The government of Myanmar has forced Médecins Sans Frontières / Doctors Without Borders (MSF) to cease its operations in Rakhine state, home to Myanmar’s tiny Rohingya Muslim minority. Rohingya Muslims constitute one of the world’s poorest ethnic groups—MSF has for years served as the sole healthcare provider to a community of 1 million people, many of whom live in isolated refugee camps—and also one of the most vulnerable. MSF’s response to recent Buddhist-led violence against Muslims in Rakhine, which the government in Yangon denies, appears to have prompted MSF’s censure.
Reuters, NPR, the Wall Street Journal, Voice of America and other Western news media outlets quickly picked up on the story, which follows on the heels of a less widely reported development: the proposal of legislation, prompted by a petition drafted by prominent Buddhist monks, to “protect the race and religion” of the country’s Buddhist majority. The bill would place restrictions on religious conversion and interfaith marriage, ban polygamy and attempt to control population growth—measures squarely aimed at Myanmar’s economically and politically disenfranchised Muslim minority. As of this writing, Nobel Peace Prize winner Aung San Suu Kyi, whom Western activists have pressed to speak out more forcefully on behalf of minority Muslims, has declined to condemn the legislation.

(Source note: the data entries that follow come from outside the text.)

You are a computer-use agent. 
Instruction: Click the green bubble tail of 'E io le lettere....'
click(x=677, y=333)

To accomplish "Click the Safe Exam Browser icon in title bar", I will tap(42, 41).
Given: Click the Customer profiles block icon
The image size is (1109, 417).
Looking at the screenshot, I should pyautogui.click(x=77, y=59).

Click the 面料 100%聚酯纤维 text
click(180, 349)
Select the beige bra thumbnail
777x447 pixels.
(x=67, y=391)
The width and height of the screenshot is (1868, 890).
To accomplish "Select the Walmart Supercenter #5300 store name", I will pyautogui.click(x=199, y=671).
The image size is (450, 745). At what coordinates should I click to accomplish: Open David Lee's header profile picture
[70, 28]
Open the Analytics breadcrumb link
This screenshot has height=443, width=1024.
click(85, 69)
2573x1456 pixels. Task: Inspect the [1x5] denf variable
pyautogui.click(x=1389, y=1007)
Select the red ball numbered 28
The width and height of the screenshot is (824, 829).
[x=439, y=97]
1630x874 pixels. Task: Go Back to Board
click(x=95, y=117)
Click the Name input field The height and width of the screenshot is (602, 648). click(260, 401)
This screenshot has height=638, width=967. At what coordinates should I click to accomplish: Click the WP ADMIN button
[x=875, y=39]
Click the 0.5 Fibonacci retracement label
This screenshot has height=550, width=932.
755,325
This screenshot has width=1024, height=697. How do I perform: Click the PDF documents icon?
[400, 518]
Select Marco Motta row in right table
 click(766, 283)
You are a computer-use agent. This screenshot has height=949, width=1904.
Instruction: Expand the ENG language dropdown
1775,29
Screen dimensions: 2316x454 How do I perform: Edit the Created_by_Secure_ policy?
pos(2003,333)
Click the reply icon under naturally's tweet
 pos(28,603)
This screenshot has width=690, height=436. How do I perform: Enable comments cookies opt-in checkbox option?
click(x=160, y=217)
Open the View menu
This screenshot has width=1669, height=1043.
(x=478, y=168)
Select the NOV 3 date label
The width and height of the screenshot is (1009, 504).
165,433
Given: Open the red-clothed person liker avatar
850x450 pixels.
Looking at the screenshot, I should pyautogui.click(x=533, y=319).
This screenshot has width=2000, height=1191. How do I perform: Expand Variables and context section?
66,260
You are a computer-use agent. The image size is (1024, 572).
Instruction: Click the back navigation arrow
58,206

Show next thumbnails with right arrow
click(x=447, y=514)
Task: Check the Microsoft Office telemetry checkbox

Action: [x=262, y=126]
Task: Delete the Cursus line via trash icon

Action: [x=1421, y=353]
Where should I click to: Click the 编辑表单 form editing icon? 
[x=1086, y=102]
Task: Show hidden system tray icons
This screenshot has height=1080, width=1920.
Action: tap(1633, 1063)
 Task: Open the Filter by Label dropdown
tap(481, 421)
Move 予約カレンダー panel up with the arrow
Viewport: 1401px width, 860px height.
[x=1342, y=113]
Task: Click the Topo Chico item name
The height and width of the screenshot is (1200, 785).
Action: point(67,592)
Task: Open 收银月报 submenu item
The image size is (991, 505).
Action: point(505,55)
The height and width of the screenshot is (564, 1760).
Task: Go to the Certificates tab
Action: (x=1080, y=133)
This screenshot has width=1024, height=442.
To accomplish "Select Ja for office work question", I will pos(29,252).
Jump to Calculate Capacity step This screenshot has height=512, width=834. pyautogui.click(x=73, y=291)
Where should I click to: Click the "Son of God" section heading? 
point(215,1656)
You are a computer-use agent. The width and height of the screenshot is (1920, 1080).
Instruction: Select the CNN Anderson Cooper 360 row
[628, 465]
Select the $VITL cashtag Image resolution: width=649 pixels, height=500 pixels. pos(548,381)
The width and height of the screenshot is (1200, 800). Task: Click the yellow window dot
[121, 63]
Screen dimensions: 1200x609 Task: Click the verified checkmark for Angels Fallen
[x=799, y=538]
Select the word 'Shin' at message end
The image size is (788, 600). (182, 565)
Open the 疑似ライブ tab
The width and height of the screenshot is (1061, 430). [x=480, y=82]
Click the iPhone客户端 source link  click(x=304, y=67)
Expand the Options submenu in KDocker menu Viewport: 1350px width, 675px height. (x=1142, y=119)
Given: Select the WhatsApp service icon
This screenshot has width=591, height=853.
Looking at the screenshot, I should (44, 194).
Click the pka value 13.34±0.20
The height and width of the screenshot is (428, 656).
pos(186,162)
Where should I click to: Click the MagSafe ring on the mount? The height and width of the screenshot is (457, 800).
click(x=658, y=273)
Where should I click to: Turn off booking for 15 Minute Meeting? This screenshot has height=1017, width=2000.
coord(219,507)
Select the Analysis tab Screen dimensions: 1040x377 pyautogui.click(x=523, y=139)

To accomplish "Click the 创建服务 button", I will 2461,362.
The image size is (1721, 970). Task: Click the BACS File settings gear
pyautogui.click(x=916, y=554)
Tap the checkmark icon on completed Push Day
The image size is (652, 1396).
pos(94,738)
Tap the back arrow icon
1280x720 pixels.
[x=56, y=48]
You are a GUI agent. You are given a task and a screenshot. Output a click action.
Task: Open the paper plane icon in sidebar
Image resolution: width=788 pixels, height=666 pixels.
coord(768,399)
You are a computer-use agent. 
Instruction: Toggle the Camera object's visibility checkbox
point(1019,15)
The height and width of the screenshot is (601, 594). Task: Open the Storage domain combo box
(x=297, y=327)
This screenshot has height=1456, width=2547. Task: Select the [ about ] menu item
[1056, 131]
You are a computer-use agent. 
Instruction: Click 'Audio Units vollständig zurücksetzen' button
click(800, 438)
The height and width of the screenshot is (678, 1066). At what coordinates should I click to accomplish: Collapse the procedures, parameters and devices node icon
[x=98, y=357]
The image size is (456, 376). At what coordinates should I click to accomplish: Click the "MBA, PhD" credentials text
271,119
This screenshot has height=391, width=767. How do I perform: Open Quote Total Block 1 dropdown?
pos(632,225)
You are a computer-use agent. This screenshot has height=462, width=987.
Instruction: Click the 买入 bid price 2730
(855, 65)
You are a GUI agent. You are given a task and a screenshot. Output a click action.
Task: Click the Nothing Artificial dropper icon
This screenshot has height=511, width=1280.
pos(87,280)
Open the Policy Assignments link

In recent weeks, events in Ukraine and Syria have dominated international coverage in U.S. news media, priorities that reflect American anxieties over Russian influence, on the one hand, and stability in the Middle East, on the other. But as the Christian Science Monitor reported earlier this week, the regional refugee crisis spawned by Myanmar’s repression of the Rohingya is complicating Yangon’s efforts to integrate itself into the global market economy, a process initiated through American diplomacy at time when Myanmar’s monks were being valorized rather than rebuked by their Westernized coreligionists.
As with so much else in the era of globalization, no instance of inter-group violence happens in isolation, regardless of whether news consumers choose to direct their attention toward the conflict.
This inattentiveness is largely a consequence of the Myanmar story’s upending of common prejudices and expectations: In news media narratives since the ouster of Saddam Hussein, Muslims are seldom portrayed as victims of repression who need our sympathy and assistance. And Asian Buddhist monks are generally depicted as cryptic but kindly vectors of the therapized form of Buddhist practice that dominates Western spiritual culture.
As I’ve suggested before, reporting on Buddhist violence against Muslims in Myanmar has typically traded on the sensationalism and novelty of the story without generating the kind of sustained coverage that the crisis in Rakhine deserves. The suspension of MSF’s activities, coupled with proposed anti-Muslim legislation and Aung San Suu Kyi’s circumspection in the face of injustice, provides journalists with a chance to change that deplorable inertia.